*What you are asked to do*. Among the entries below, one line contains "Instruction: Select available seat 14A" and another contains "Given: Click the back". Transcribe those two lines and every line between them, exactly.

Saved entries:
#####

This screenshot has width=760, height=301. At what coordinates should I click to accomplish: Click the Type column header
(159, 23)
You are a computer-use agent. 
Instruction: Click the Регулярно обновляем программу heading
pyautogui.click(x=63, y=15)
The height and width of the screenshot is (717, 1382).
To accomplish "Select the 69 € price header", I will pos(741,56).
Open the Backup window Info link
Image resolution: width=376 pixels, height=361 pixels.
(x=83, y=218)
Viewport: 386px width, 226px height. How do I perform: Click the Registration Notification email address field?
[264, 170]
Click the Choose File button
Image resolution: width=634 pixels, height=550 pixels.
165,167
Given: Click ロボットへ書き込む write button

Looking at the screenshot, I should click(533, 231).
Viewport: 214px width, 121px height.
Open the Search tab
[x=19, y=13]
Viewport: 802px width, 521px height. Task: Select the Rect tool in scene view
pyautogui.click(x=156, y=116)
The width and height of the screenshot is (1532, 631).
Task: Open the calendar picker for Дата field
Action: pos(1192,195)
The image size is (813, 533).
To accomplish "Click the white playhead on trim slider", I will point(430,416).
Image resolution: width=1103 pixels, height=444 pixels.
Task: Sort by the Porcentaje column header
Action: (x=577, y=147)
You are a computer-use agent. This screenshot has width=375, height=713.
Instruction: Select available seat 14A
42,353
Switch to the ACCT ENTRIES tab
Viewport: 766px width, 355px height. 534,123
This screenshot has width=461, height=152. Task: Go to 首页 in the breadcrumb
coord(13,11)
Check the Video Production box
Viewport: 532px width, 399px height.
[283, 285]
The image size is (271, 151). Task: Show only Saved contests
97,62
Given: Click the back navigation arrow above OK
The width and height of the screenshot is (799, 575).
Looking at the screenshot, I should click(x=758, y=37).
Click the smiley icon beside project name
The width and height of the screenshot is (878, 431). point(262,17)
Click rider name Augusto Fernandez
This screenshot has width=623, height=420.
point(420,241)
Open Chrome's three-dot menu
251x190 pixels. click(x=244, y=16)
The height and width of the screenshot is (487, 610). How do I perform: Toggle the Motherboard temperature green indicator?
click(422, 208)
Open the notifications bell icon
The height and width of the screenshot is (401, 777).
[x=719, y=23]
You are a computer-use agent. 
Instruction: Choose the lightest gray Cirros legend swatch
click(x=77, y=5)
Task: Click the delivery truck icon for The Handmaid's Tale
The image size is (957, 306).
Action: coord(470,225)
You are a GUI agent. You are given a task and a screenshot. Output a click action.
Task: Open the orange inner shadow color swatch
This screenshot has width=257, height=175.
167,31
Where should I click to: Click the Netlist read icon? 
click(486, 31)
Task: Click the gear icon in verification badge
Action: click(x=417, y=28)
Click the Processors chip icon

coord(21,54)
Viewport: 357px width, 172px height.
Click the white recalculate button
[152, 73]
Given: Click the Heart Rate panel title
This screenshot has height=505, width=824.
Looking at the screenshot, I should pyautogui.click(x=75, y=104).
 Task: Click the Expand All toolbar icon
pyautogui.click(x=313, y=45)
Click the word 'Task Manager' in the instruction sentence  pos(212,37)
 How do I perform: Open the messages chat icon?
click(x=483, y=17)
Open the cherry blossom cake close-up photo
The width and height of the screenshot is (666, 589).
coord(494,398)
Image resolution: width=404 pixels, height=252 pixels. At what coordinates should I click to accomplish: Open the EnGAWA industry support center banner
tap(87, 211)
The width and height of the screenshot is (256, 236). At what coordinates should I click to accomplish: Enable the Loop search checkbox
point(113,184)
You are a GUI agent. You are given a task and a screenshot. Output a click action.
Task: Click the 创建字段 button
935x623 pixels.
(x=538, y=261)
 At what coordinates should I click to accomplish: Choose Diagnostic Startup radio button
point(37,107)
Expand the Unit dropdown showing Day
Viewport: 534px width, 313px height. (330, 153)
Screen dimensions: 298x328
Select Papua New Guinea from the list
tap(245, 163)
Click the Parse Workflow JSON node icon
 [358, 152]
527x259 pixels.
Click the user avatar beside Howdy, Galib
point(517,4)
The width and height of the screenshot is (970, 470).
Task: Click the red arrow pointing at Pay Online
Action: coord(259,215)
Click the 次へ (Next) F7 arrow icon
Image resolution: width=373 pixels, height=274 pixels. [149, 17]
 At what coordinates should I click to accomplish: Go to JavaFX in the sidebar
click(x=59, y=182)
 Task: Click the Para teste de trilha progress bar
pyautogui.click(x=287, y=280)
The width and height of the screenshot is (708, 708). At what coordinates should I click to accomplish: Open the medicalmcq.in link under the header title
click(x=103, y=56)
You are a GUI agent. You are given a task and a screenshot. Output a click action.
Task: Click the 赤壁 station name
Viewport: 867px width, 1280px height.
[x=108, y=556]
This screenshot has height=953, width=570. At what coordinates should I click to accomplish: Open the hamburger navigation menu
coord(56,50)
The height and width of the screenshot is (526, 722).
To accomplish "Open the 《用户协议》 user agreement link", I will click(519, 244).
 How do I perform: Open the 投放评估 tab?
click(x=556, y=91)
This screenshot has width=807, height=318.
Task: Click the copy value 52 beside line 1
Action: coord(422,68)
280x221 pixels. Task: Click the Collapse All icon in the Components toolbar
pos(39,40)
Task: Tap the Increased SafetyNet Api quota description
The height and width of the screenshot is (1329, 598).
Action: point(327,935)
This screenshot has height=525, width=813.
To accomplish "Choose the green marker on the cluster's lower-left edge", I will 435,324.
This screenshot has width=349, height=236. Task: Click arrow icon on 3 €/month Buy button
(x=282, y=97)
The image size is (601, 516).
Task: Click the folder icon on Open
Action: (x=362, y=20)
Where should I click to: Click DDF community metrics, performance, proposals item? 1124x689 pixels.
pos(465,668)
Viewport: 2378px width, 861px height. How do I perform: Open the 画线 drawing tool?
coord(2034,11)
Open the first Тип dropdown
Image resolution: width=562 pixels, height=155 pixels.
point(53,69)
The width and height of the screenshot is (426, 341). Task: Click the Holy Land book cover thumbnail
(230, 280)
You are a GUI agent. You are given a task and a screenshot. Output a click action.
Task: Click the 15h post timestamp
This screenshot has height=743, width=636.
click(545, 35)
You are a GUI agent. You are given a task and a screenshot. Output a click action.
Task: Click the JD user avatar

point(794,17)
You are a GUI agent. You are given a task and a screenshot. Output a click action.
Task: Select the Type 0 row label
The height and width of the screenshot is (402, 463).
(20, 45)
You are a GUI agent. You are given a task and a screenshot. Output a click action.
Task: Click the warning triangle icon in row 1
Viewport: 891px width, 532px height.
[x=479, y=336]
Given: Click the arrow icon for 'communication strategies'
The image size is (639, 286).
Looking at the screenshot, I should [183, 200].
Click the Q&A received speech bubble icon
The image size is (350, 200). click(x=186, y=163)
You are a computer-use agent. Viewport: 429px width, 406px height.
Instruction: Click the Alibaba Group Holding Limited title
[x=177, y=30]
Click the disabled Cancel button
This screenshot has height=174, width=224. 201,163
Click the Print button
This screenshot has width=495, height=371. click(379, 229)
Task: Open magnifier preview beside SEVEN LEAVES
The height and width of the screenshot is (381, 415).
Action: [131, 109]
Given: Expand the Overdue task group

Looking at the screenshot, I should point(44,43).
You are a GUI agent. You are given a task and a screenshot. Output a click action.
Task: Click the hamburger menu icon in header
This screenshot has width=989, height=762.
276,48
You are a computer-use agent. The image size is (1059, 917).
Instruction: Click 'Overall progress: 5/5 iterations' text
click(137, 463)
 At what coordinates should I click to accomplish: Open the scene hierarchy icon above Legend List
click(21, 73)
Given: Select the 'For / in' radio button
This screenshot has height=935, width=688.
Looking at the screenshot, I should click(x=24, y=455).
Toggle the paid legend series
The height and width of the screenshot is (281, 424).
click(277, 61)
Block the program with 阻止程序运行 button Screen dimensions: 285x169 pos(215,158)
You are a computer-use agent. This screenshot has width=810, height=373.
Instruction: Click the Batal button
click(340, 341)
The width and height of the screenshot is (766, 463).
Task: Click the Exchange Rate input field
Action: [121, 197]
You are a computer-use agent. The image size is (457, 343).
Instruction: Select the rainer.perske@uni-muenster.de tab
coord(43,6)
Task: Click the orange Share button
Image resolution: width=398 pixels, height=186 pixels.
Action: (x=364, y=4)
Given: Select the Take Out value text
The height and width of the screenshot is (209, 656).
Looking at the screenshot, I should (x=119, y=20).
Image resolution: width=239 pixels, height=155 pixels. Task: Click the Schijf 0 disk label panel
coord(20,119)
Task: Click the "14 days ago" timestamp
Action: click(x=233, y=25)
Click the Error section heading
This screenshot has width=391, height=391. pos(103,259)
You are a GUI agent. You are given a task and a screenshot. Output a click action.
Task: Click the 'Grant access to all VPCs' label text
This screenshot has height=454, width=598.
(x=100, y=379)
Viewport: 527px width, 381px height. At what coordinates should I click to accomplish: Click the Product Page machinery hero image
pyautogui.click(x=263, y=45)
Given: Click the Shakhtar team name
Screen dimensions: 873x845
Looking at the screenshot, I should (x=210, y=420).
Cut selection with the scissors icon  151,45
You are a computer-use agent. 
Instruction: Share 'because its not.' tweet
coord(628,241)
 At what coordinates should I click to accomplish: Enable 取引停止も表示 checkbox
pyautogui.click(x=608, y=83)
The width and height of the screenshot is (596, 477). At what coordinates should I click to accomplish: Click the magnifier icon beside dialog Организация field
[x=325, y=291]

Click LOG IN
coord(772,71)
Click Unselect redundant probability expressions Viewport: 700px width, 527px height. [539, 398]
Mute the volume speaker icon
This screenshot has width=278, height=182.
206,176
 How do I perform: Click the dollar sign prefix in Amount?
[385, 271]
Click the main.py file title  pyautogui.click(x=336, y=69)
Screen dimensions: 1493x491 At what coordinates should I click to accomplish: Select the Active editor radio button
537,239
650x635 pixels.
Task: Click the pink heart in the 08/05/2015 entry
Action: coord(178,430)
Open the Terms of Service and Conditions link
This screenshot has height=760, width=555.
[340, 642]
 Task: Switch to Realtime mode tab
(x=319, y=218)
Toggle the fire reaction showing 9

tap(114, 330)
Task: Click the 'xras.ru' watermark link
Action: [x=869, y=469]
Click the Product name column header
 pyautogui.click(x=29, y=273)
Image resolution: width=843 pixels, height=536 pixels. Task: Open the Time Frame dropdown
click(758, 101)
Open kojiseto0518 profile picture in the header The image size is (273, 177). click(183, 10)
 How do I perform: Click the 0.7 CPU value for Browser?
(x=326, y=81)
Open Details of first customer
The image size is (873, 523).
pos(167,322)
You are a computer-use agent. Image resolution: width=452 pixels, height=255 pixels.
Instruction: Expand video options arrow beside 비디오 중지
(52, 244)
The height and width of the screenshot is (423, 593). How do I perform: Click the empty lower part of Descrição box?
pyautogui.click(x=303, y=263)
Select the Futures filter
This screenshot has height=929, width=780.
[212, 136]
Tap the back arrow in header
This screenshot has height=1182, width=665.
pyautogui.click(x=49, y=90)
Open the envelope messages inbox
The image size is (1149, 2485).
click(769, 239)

#####

*Expected answer*.
Instruction: Select available seat 14A
42,353
Switch to the ACCT ENTRIES tab
Viewport: 766px width, 355px height. 534,123
This screenshot has width=461, height=152. Task: Go to 首页 in the breadcrumb
coord(13,11)
Check the Video Production box
Viewport: 532px width, 399px height.
[283, 285]
The image size is (271, 151). Task: Show only Saved contests
97,62
Given: Click the back navigation arrow above OK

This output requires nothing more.